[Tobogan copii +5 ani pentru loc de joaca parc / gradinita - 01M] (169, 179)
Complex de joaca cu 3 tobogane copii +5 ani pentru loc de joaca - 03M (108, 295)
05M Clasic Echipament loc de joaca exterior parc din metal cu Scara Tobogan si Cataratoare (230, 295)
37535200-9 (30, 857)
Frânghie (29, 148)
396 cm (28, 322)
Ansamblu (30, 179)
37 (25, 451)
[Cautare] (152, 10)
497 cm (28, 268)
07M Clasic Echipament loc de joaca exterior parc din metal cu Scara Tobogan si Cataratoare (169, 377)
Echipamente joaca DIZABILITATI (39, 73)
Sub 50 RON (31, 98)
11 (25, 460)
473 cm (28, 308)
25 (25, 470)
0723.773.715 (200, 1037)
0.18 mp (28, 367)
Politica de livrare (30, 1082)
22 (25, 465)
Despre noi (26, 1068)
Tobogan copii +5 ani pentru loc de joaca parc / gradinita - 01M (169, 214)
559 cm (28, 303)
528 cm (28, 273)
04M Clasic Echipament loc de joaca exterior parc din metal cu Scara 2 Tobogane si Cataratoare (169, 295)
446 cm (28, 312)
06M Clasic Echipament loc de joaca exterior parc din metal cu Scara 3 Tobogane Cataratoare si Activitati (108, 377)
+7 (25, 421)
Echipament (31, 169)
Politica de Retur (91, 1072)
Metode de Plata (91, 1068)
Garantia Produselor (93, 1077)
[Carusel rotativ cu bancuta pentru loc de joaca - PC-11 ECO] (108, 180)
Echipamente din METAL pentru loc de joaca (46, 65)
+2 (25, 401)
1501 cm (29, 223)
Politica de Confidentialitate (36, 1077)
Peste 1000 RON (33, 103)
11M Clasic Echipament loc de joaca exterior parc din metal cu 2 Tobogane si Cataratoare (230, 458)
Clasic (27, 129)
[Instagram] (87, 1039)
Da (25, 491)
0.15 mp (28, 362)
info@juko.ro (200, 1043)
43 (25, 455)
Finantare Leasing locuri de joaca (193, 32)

—————

• **Task prompt**: Pull out each line of the records above that contains the string "Echipamente", treating uppercase and lowercase as different.

• **Worked solution**:
Echipamente joaca DIZABILITATI (39, 73)
Echipamente din METAL pentru loc de joaca (46, 65)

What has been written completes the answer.